Trotz detaillierten Anleitungen der Lieferanten gibt es bei der Montage der Geräte und insbesondere bei den elektrischen Installationen immer wieder Unsicherheiten. Die Leitungen, Anschlüsse usw. werden vielfach mangelhaft ausgeführt. Die Folge davon ist, dass sich die vom FU erzeugten Störsignale über die Installationen und die Erdungs- und Potenzialausgleichsstruktur ausbreiten und z.B. MSR-Einrichtungen und IT-Systeme beeinflussen. Das darf nicht sein!

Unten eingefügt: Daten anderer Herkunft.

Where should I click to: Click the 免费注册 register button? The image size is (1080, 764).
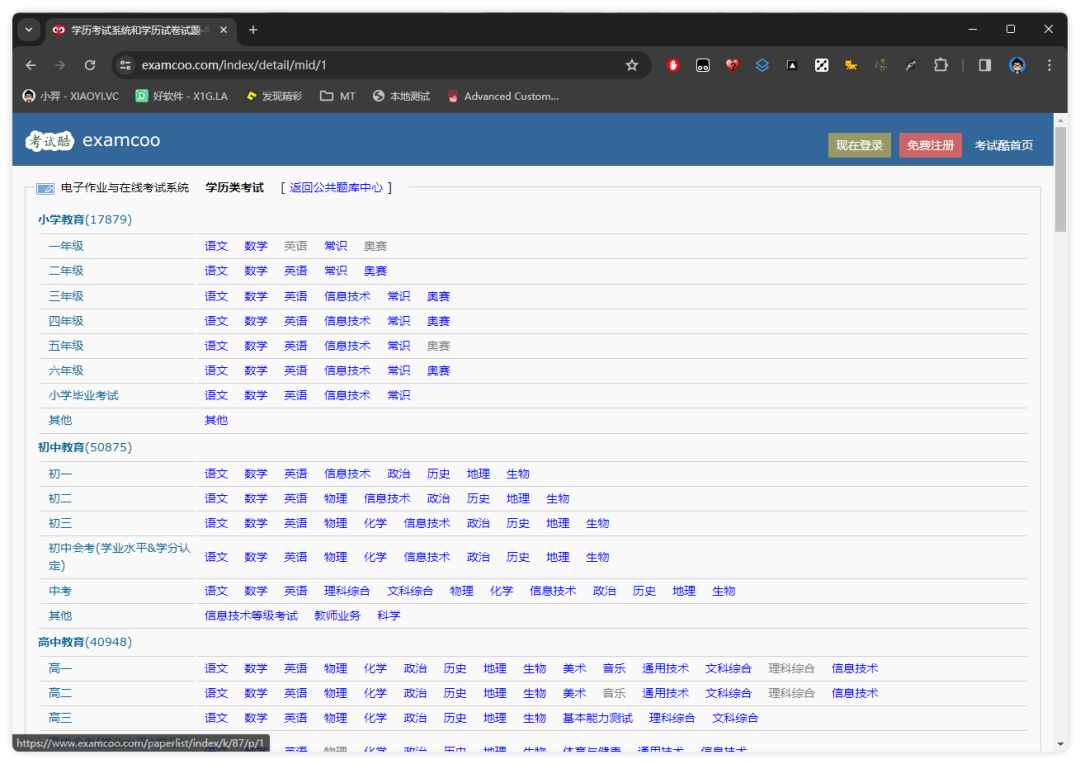(930, 145)
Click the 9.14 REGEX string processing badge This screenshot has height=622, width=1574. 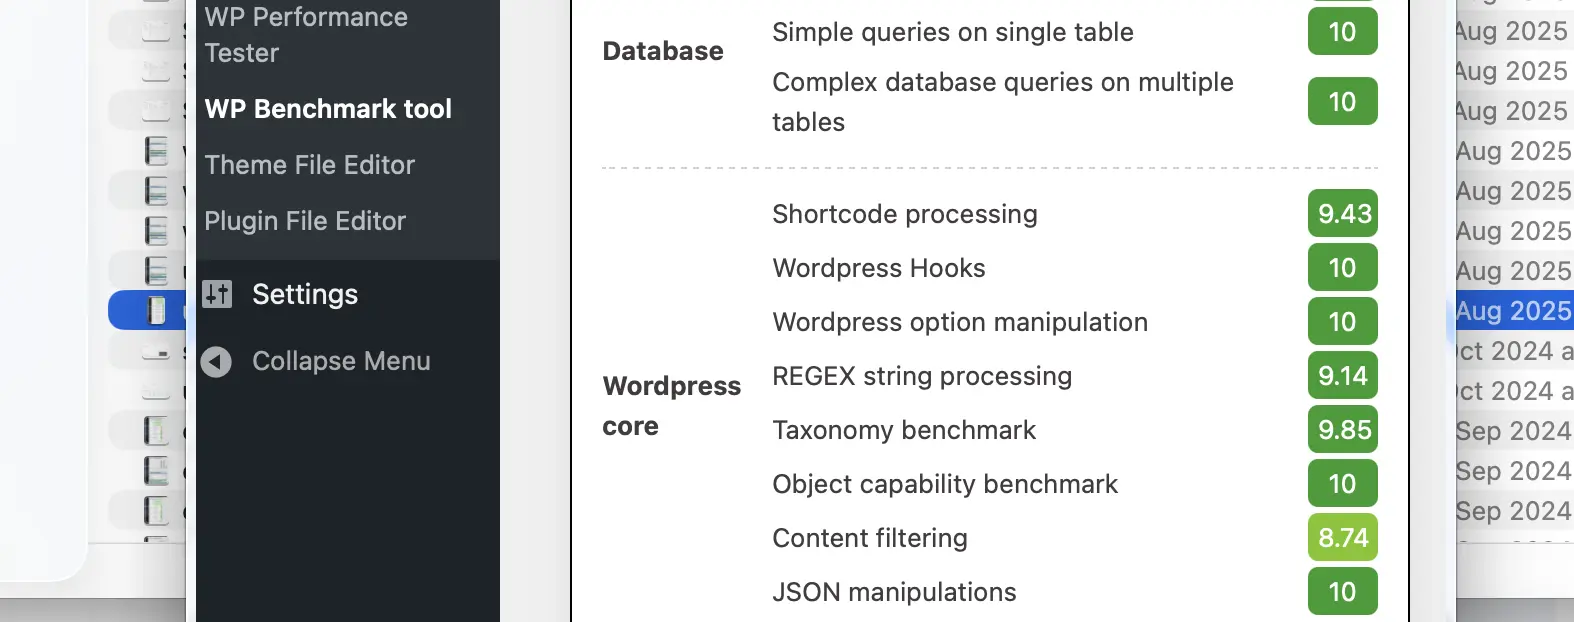pyautogui.click(x=1342, y=376)
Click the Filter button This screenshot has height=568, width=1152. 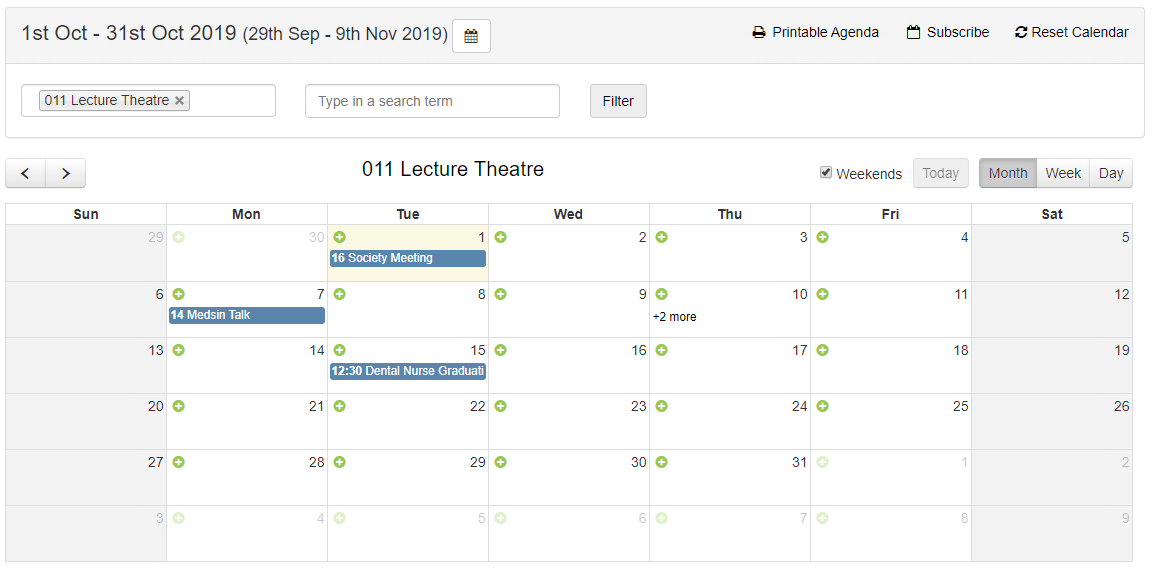coord(618,101)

Die Teilnehmenden wissen, wie Frequenzumrichter als Störquellen wirken und dass beim Einsatz von aufeinander abgestimmten Komponenten sowie bei richtiger Montage und Installationsverkabelung die Störsignale stark eingedämmt werden. Der Kurs ist speziell auf die praktische Anwendung ausgerichtet. Im Kurslokal werden mit verschiedenen FU Versuche durchgeführt

Seminarinhalt

Theoretische Grundlagen

  • Störquellen und Störwirkungen
  • Leitungsführungen
  • Masse und Referenzpotenziale
  • Ableitströme

Praktische Anwendungen / Versuche

  • FU in Betrieb mit unterschiedlicher Filterung
  • FU in Betrieb mit Mängeln in der Installation
  • FU in Betrieb mit optimierten Filterungsmöglichkeiten und den notwendigen speziellen Installationsmassnahmen
  • Beeinflussung von Systemen bei mangelhafter Installation
  • FU mit RCD (FI-Schutz)

Teilnehmende

Elektrofachleute, Elektroinstallateurinnen und Elektroinstallateure, Chefmonteurinnen und Chefmonteure, Sicherheitsberaterinnen und Sicherheitsberater, Projektleiterinnen und Projektleiter, Elektroplanerinnen und Elektroplaner, Fachlehrerinnen und Fachlehrer, Berufsbildnerinnen und Beufsbildner.